Valsa canker, caused by Valsa pyri (Vp), is a necrotrophic fungal disease that seriously damaged the pear industry in the world. Investigations on resistant mechanisms are helpful for resistance breeding and effective control methods. The current study obtained suspension cells of a resistant rootstock ‘Duli-G03’ (Pyrus betulifolia bunge) and a susceptible species ‘Yuluxiang’ (Pyrus bretschneideri Rehd.). Furthermore, the study explored the culture methods of callus and suspension cells of both varieties.
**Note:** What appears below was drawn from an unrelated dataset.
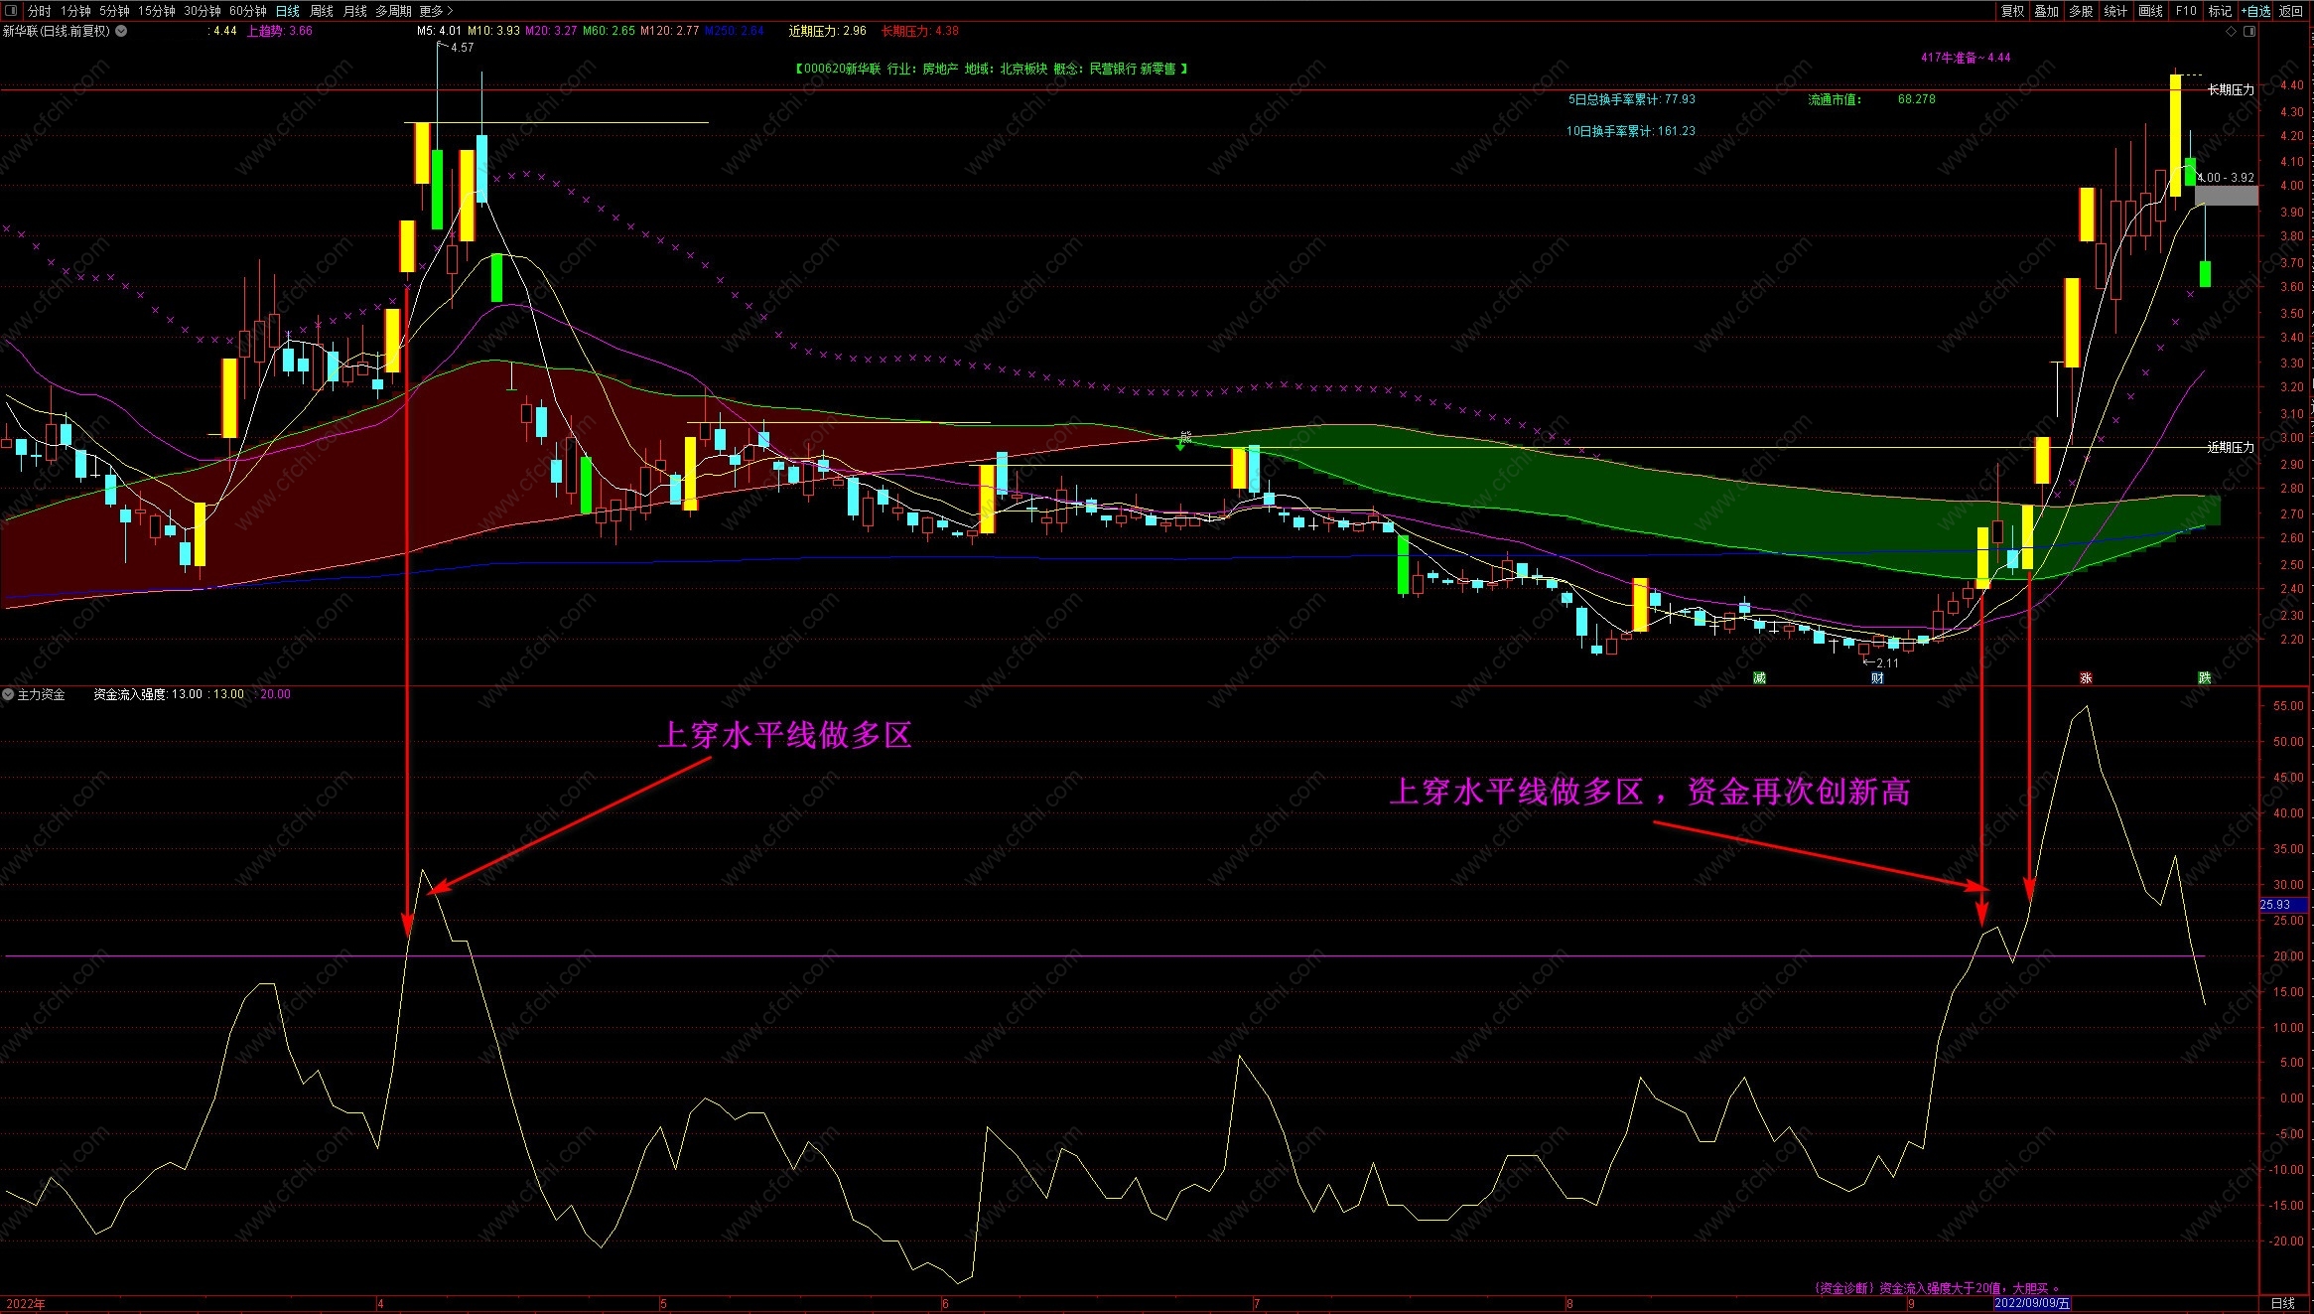Toggle the right side panel icon
This screenshot has width=2314, height=1314.
click(2249, 31)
Murashige and Skoog (MS) medium supplemented with 0.5 mg/L 2,4-dichlorophenoxyacetic acid (2,4-D) and 0.5 mg/L 6-benzylaminopurine (6-BA) was suitable for callus induction and suspension cell proliferation of ‘Yuluxiang’, while Nitsch & Nitsch Medium (NN69) with 5 mg/L 6-BA and 0.4 mg/L 1-naphthlcetic acid (NAA) was suitable for ‘Duli-G03’. After suspension cells treated with Vp metabolites (VpM), differentially expressed genes (DEGs) were mainly involved in “signal transduction”, “plant-pathogen interaction”, “plant hormone signal transduction”. Among these, disease resistance protein- and tobacco mosaic virus (TMV) resistance protein-related genes, such as GWHGAAYT037865, GWHGAAYT031455, GWHGAAYT037851, were only promptly induced in ‘Duli-G03’. On the contrary, DEGs related to Hypersensitive response (HR) (gene4043), ethylene (ET) (gene26613) and brassinosteroid (BR) (gene33208) were aroused only in ‘Yuluxiang’. The results supplied important implications for understanding the molecular mechanisms of pear resistance to Valsa canker. Some of the screened genes can be further investigated for disease resistance effects and pave the ground for the mining of disease resistance genes.